With grateful thanks to the André François Estate, for their kind permission to reference the original Pas de Dieux set and costume designs in this new production. © ADAGP, Paris and DACS, London 2021 

★★★★★

‘Heavenly… joyful… gloriously graceful’

The Telegraph

★★★★★

A mix of styles that brings out the best in Scottish Ballet’s impressively versatile dancers, who fizz and sparkle’

The Herald

★★★★★

‘Exuberant escapism’

The Scotsman

★★★★★

Leggy, sexy and modern’

The Stage

Synopsis

Prologue – The Warm-Up 

The Choreographer enters the studio. He flicks on the lights, sits down next to a piano, and begins preparing his new ballet. Simple steps turn into choreography, and he begins imagining what this new ballet could become. 

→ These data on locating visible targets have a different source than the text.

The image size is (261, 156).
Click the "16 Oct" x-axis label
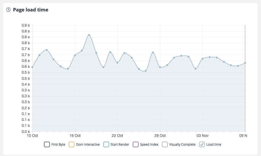click(75, 136)
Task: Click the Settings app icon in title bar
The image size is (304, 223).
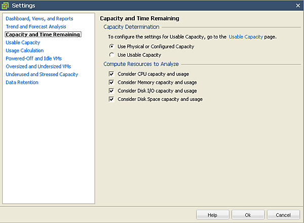Action: click(6, 5)
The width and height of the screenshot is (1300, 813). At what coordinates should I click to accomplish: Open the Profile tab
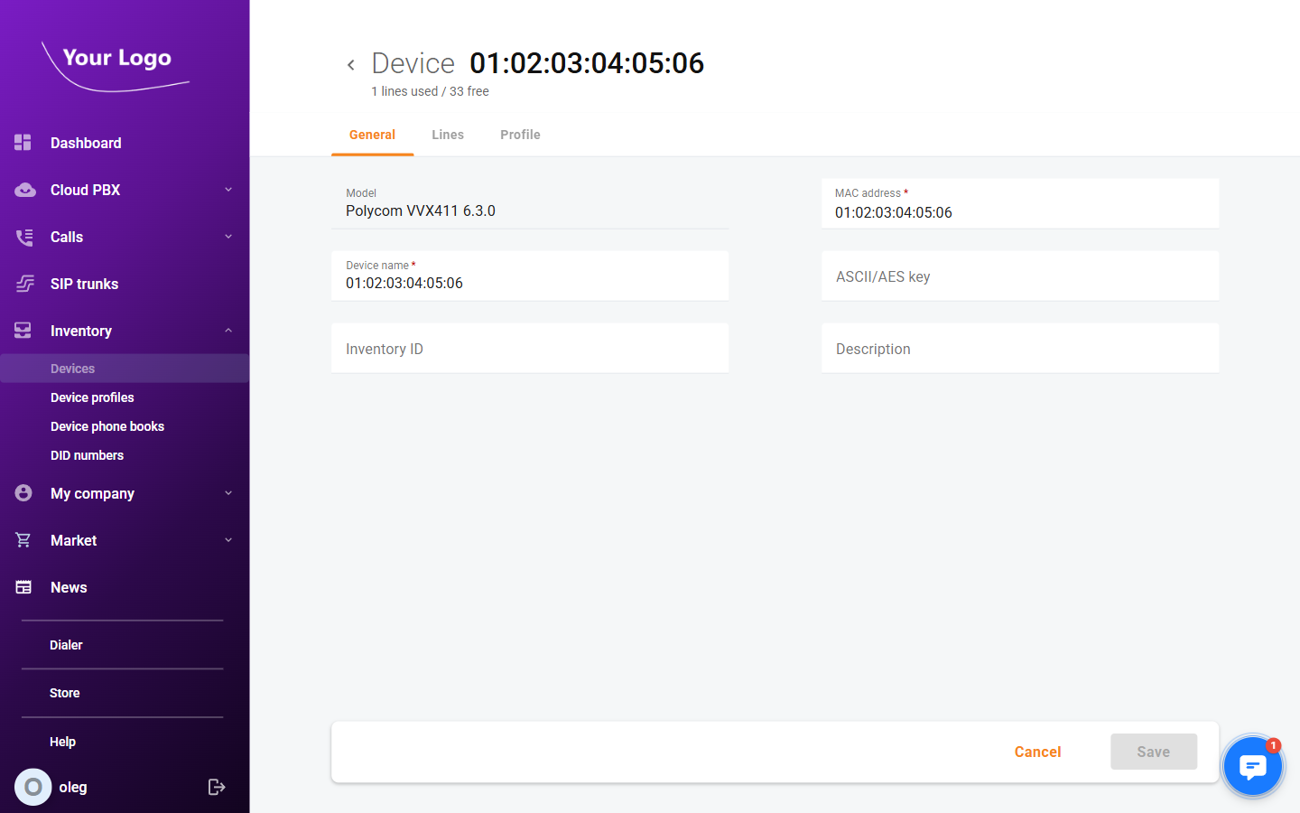coord(520,134)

The Pianist arrives for the company’s warm-up. He mischievously mimics the choreographer’s musings as the dancers arrive and class begins. However, the hard work is interrupted as everyone’s attention turns to the arrival of the Star Ballerina. 

Act 1 – The Rehearsal 

Scene 1 – The Clouds of Mount Olympus

The rehearsal begins – the Star Ballerina playing the role of Aphrodite, who, having grown tired of her life in the clouds of Mount Olympus and her marriage to Zeus (played by the Choreographer), spends her days longing for freedom, spying on the mortals below and imagining what fun they must be having. Unable to resist temptation, she and her trusty friend Eros fly to sunny France together to wreak a little havoc. 

Scene 2 – A Beach in the South of France

Down on earth, a handsome Lifeguard lives blissfully by the sea with his Fiancée until Eros shoots his celestial arrow at the pair and whisks her away, leaving the Lifeguard under Aphrodite’s spell. 

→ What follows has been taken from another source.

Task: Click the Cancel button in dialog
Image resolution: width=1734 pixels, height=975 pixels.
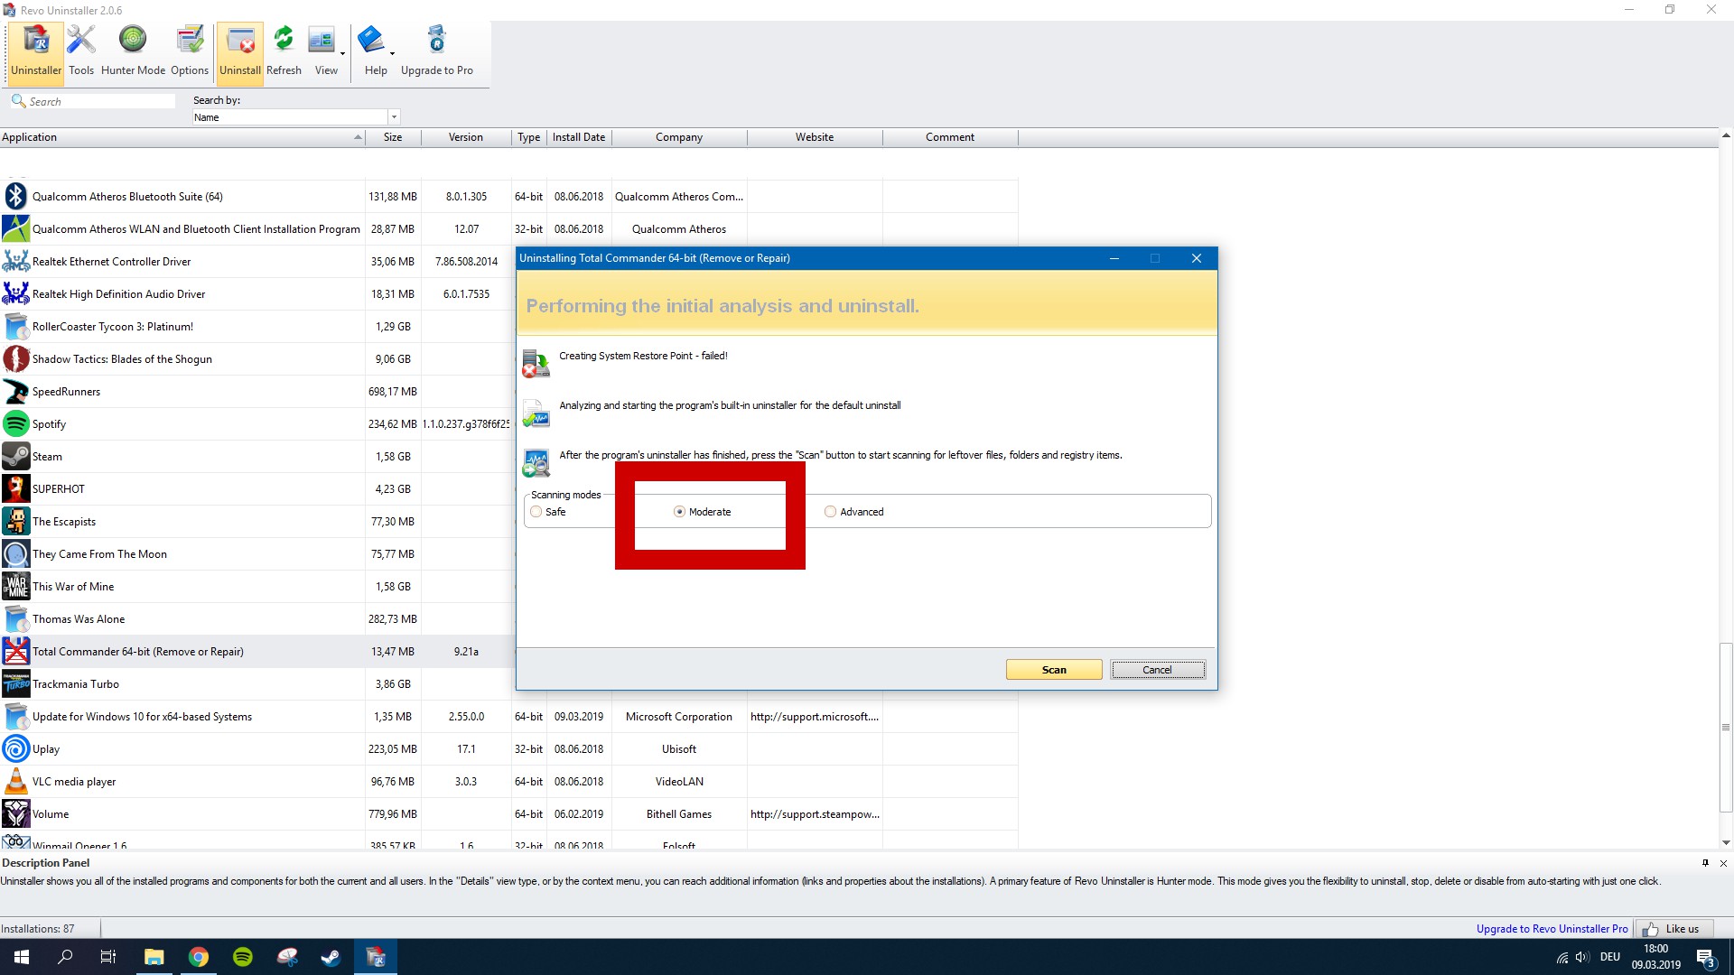Action: 1157,670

Zeus discovers that Aphrodite is missing and sends down a thunderous warning, which she ignores. 

Act 2 – The Interruption 

As the couples lay resting, Zeus awakens the Lifeguard and his Fiancée and reunites them. Aphrodite wakes to find herself alone. She suspects Zeus has had a hand in the Lifeguard’s disappearance and begins to plan her playful revenge.

The story, however, stalls as the rehearsal is interrupted by the Choreographer giving his notes to the dancers playing the young lovers. The Star Ballerina finds herself being ignored, not unlike Aphrodite in the ballet they are rehearsing. She strikes up a flirtation with a stagehand, sure to get back the attention of the Choreographer – and it works, in fact, it works so well that a fight ensues, and the Choreographer wins back the affections of the Star Ballerina. They dance a duet which in turn becomes the reconciliation of their on-stage characters, Zeus and Aphrodite. 

Act 3 – The Premiere 

Reunited, both on and off the stage, the Star Ballerina and the Choreographer transport us to the premiere of the new ballet at the Paris Opéra where the whole company join in a dazzling finale ending with rapturous curtain calls for all. 

Epilogue 

As the dancers disperse, the Star Ballerina and the Choreographer walk away hand in hand, glancing back to an empty stage where all the magic has happened and to where it will one day return.